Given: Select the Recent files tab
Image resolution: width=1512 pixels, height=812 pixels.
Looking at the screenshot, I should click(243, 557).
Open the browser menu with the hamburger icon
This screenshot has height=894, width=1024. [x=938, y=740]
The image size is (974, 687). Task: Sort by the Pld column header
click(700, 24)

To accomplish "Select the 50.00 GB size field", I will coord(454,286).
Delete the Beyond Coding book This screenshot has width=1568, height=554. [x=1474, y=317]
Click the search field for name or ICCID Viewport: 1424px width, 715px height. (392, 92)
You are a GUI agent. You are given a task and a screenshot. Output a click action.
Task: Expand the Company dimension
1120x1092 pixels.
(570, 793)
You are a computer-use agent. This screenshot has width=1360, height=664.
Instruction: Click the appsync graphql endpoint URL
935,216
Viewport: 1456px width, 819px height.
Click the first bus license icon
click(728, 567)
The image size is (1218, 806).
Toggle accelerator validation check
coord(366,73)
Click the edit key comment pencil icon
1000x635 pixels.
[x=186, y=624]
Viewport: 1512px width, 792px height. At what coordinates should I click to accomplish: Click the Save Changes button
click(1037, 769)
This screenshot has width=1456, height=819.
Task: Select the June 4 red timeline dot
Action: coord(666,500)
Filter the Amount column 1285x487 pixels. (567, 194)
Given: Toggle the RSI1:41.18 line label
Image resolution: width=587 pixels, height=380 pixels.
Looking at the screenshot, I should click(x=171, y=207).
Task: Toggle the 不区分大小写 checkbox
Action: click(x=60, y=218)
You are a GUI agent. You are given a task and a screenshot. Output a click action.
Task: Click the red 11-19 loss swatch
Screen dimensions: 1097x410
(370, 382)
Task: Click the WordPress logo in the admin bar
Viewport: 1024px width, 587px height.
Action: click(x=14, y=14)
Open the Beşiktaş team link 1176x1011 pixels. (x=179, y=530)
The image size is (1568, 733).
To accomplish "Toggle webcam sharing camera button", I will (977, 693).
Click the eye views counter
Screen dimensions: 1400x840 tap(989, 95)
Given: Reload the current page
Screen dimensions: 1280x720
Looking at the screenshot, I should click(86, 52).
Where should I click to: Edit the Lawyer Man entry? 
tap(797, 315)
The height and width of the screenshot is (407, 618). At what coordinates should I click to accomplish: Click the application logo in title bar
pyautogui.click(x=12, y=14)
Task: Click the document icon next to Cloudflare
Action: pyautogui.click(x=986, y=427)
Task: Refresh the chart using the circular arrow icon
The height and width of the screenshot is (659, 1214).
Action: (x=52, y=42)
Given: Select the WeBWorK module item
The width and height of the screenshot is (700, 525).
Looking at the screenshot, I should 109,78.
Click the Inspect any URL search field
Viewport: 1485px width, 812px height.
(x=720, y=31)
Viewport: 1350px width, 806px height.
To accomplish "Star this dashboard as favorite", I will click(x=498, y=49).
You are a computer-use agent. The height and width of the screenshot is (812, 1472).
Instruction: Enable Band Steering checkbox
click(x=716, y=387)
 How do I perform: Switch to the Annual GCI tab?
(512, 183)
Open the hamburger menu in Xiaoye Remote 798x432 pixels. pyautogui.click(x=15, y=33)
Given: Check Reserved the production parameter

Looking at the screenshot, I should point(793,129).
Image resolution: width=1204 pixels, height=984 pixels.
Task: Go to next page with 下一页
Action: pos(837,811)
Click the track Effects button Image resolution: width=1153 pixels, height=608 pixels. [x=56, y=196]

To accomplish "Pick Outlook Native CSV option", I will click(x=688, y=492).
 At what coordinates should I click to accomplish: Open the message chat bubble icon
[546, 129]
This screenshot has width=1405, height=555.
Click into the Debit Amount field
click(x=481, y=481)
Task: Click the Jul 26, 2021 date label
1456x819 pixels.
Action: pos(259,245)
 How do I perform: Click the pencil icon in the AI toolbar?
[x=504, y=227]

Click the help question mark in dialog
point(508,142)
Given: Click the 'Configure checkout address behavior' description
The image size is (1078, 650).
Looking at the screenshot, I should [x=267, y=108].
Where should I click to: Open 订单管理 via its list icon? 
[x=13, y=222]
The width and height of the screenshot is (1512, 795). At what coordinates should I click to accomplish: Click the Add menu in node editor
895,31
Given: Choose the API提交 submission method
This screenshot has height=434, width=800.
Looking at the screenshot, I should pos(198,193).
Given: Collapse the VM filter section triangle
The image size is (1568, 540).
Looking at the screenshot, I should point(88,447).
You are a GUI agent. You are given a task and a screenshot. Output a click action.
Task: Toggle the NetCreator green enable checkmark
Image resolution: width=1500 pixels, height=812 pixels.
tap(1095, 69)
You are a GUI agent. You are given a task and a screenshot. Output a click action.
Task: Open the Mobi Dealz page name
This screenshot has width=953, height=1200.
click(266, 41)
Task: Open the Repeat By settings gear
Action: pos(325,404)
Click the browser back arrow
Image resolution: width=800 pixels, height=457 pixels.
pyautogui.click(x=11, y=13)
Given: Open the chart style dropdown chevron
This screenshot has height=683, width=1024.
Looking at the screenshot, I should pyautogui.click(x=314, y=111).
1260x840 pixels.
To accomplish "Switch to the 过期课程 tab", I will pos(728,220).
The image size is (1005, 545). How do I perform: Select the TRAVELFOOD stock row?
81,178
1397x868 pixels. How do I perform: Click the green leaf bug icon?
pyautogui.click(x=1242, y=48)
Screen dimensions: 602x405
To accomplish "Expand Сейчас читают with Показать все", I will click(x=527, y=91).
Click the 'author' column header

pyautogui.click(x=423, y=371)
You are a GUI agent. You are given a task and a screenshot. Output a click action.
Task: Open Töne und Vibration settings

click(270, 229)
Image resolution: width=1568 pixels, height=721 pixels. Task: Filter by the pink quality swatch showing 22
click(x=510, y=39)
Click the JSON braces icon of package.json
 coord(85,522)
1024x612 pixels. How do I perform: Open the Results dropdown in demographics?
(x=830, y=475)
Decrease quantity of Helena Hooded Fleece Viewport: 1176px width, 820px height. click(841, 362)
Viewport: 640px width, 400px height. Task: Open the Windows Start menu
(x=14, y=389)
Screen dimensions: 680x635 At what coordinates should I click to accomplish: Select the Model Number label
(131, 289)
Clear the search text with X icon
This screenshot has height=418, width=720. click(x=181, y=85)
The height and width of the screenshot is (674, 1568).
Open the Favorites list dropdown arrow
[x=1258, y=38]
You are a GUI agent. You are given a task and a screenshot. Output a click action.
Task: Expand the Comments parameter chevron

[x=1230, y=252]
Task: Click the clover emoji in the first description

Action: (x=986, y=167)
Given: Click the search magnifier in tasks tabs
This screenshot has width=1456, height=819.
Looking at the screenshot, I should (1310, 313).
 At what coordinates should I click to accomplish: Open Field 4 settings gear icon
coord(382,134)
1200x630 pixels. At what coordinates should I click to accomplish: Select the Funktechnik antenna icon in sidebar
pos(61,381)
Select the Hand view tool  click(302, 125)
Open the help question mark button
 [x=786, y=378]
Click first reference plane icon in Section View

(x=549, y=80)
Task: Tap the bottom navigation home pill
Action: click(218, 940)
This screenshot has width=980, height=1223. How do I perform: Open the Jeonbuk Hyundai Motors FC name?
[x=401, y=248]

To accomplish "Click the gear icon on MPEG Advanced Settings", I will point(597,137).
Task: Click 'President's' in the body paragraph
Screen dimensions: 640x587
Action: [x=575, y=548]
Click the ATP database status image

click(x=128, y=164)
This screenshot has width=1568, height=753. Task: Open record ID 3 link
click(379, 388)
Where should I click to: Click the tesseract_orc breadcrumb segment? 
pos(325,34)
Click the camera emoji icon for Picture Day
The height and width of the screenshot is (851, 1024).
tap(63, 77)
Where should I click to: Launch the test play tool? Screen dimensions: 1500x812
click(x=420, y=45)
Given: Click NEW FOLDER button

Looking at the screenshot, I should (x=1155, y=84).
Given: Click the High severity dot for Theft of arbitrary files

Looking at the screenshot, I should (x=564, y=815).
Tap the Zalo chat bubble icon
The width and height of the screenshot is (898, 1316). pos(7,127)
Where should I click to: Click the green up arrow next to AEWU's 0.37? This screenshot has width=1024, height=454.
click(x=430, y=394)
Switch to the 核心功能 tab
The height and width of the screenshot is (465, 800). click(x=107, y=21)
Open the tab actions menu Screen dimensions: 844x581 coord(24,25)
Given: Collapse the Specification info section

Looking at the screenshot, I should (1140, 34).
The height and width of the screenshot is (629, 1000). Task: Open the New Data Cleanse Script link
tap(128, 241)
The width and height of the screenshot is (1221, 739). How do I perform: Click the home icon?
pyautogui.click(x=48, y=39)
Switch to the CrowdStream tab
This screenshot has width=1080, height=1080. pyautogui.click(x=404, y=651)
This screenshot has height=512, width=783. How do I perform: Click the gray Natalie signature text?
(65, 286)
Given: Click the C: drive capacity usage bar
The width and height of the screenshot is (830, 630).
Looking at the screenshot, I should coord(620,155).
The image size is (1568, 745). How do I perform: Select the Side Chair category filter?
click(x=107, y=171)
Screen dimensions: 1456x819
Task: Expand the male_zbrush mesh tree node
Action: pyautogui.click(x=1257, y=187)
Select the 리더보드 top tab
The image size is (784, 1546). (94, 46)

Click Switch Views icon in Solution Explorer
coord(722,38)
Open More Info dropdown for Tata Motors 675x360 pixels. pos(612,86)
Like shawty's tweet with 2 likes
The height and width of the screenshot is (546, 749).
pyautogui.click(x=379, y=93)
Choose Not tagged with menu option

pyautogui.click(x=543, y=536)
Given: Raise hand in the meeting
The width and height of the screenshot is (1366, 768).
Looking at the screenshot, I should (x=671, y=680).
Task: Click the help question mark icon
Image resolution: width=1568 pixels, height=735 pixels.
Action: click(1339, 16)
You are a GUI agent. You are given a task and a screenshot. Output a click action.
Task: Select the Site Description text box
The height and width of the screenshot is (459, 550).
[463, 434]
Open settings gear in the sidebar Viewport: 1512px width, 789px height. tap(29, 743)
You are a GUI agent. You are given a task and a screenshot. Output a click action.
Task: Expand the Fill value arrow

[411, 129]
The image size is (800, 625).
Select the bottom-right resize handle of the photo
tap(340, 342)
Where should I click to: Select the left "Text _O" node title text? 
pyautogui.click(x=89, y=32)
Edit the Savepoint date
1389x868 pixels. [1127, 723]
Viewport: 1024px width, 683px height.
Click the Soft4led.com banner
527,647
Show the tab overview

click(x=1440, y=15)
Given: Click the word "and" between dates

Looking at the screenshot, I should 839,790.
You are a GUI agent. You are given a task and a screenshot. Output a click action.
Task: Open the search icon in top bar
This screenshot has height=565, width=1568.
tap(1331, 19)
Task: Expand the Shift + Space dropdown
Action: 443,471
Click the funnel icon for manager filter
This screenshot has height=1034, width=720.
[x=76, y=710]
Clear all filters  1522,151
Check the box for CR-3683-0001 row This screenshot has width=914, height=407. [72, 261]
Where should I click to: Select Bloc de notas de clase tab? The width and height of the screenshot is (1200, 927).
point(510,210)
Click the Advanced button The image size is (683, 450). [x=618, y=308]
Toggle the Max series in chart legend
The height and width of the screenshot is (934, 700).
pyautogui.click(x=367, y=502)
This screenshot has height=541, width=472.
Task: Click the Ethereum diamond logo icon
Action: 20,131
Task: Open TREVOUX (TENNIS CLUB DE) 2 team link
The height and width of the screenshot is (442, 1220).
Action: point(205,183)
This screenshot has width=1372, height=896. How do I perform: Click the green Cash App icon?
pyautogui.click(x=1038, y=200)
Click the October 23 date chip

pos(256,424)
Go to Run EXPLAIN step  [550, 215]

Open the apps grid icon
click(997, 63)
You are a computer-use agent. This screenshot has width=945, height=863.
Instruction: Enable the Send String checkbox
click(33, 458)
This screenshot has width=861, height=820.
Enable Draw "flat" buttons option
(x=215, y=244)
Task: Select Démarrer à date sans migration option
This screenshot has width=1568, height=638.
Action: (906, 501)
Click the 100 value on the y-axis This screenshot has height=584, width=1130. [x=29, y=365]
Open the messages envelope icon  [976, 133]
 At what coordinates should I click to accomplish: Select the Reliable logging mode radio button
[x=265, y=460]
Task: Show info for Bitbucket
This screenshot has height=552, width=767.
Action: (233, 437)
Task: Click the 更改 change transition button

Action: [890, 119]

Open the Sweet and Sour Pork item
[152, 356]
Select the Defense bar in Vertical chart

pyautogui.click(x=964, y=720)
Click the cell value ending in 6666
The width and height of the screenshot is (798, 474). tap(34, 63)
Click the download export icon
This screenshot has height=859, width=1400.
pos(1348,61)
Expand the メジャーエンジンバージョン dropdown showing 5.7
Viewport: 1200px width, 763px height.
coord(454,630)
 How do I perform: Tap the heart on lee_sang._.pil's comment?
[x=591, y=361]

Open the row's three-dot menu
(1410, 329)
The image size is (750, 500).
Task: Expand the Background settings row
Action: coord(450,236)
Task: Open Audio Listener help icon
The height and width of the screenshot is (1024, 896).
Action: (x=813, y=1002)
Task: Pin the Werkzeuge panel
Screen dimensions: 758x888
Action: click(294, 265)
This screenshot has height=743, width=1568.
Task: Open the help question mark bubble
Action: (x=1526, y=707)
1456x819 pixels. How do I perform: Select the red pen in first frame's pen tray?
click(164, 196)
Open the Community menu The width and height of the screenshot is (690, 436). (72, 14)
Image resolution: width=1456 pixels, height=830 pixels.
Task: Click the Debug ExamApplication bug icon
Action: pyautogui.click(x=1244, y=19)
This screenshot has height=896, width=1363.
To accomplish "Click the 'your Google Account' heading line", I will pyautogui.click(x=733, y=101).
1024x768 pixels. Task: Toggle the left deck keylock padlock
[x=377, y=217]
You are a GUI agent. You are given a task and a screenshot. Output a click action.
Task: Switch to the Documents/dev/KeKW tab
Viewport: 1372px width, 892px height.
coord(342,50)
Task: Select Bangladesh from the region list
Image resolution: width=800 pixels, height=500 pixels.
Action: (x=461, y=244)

□ □ □

▶ _STATED PROBLEM_
Copy the rows above verbatim, from the line containing "Switch to the 核心功能 tab" through the line containing "This screenshot has width=1080, height=1080.", both lines included.

▶ _EXERCISE ANSWER_
Switch to the 核心功能 tab
The height and width of the screenshot is (465, 800). click(x=107, y=21)
Open the tab actions menu Screen dimensions: 844x581 coord(24,25)
Given: Collapse the Specification info section

Looking at the screenshot, I should (1140, 34).
The height and width of the screenshot is (629, 1000). Task: Open the New Data Cleanse Script link
tap(128, 241)
The width and height of the screenshot is (1221, 739). How do I perform: Click the home icon?
pyautogui.click(x=48, y=39)
Switch to the CrowdStream tab
This screenshot has width=1080, height=1080. pyautogui.click(x=404, y=651)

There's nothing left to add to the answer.